These struggles were captured in a new report from the Tahirih Justice Center, which surveyed a group of immigrant women, immigration advocates, and legal and social service providers on what they believed to be the most urgent, systematic obstacles facing immigrant women and girls. The majority of immigrant respondents were from Mexico and Central America, while most participant organization had served immigrants for 20 years or more.

Issued in October 2017, the nationwide survey addressed a wide range of problems, but narrowed in on several key challenges that respondents found to be the most pressing and impactful.

Tahirih Justice Center’s subsequent report, “A Window Into the Challenges Immigrant Women and Girls Face in the United States and the Policy Solutions to Address Them,” lists these three issues among the most urgent challenges:

Lack of legal remedies to prevent deportation

Survey participants stressed how exceedingly narrow legal standards often prevent women and girls from accessing protection and receiving asylum. Respondents frequently noted that immigration judges did not view the gang and cartel violence they may experience in their home countries as a valid basis for receiving protection from deportation.

Immigration detention and accompanying challenges such as abuse, lack of legal access, impact of confinement itself, and separation from children

Immigrant women and girls noted multiple obstacles in relation to the dire conditions of immigration detention. This included abuse at the hands of immigration agents, officials using manipulative tactics to harm immigrants’ cases for asylum, and trauma from being separated from children. When women were able to obtain counsel, the anxiety from detention itself often prevented them from being able to properly articulate their asylum claim.

Lack of safe and affordable housing

The threat of homelessness upon being released from detention was another significant issue faced by survey participants. This was especially true for those without lawful status, who then may have little choice but to live with an abuser or be manipulated into an exploitative housing situation.
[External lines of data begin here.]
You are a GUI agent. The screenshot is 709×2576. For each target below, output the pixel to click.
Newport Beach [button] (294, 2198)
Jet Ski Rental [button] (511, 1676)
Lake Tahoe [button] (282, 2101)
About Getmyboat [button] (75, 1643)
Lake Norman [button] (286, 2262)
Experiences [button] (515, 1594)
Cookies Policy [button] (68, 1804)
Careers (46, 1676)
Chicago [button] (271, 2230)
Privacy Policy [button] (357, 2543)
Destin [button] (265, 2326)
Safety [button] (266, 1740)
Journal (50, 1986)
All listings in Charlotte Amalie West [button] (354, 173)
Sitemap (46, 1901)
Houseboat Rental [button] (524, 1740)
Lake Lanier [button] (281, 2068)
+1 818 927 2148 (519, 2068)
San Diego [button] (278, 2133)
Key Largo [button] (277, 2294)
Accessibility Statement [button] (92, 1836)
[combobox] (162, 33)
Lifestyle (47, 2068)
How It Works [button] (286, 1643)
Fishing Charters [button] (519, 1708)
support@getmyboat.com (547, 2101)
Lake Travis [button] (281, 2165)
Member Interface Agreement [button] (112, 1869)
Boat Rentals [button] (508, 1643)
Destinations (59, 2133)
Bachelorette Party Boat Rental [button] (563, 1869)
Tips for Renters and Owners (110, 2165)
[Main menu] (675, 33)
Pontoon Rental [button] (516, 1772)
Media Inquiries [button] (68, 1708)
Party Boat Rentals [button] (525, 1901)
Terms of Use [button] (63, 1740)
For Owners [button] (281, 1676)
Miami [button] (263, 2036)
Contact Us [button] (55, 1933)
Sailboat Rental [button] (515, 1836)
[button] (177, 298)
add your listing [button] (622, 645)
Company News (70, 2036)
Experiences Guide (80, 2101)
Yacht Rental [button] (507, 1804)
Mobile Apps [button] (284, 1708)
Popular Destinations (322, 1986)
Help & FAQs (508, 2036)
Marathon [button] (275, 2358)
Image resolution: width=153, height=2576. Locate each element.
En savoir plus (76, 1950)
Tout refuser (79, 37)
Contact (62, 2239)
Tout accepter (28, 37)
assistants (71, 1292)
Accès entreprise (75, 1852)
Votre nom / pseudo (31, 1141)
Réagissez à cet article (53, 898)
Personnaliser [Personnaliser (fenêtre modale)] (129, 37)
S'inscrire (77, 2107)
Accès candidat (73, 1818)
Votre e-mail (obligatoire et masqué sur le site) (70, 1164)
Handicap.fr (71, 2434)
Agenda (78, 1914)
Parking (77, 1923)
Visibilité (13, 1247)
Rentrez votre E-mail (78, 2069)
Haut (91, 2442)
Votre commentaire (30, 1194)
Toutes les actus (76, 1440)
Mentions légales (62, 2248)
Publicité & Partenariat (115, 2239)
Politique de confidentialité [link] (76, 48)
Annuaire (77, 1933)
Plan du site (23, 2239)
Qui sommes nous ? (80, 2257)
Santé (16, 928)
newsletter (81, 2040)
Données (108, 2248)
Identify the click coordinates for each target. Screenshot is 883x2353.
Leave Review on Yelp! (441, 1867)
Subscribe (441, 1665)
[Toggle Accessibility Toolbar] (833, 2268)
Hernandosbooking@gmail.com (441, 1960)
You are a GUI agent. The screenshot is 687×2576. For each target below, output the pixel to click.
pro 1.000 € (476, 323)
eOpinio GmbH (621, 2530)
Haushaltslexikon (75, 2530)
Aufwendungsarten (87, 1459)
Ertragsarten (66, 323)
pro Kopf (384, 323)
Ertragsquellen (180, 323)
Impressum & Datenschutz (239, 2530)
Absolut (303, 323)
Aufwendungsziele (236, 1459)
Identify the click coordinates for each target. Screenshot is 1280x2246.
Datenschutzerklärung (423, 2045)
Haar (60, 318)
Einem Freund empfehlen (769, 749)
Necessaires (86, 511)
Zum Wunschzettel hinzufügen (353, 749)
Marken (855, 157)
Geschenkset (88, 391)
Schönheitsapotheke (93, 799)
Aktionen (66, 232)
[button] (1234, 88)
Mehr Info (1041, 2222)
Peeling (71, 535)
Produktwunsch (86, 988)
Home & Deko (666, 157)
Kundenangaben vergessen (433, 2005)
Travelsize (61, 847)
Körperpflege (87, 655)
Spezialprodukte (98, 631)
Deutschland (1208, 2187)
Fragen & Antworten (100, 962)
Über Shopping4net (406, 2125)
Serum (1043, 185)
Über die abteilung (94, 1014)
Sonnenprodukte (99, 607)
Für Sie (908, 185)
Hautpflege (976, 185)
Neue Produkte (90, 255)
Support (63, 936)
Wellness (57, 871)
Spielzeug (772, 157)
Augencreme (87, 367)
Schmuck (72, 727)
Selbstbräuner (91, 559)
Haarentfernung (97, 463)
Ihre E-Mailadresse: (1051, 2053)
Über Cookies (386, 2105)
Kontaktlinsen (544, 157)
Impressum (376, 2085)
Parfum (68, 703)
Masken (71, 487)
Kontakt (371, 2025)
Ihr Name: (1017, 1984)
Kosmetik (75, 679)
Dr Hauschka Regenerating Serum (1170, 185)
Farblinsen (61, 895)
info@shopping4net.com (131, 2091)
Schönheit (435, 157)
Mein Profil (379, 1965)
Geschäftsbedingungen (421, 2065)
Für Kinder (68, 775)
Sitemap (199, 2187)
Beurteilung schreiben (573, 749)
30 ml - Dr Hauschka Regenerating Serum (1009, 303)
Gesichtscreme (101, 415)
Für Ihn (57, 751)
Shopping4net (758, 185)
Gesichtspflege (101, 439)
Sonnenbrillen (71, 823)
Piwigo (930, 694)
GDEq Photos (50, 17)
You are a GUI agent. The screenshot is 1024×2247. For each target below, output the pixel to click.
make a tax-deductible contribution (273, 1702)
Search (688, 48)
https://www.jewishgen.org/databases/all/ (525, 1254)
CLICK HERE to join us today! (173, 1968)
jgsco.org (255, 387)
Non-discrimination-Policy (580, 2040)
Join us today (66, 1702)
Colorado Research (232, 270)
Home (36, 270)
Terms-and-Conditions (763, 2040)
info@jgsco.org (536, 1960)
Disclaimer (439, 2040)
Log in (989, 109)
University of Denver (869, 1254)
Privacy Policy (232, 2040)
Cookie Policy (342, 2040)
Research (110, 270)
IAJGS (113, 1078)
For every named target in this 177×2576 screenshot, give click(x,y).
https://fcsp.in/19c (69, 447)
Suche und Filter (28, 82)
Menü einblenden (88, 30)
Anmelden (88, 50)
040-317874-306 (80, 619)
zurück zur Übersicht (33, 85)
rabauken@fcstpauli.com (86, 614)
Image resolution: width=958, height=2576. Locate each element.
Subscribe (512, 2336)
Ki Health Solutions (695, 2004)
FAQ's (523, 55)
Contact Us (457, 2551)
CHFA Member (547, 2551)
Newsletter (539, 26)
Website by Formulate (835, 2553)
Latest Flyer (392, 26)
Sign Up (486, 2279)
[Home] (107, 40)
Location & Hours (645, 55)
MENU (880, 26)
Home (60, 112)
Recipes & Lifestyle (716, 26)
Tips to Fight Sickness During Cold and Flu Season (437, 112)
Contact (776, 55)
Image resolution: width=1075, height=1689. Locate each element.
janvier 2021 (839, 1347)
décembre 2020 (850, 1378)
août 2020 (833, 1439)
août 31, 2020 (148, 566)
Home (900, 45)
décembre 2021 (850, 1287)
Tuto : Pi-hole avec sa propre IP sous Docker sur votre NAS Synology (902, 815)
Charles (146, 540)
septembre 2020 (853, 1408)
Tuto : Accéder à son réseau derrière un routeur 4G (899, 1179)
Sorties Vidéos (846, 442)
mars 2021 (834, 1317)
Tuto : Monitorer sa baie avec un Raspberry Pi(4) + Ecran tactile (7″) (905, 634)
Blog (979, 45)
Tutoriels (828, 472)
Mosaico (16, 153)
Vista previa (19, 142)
The stress from the lack of safe, affordable housing also makes it difficult for women to attend court appointments and communicate with service providers.

Survey participants also highlighted an inability to attain affordable counsel, language barriers, lack of services specializing in trauma, and mistrust of police as additional barriers to securing protection from deportation and a stable, safe living situation in the United States.

The Tahirih Justice Center ultimately points to Congress as the solution for these systemic problems. The report notes that without reform at the congressional level, the immigration system will “leave immigrant women and girls out in the cold.”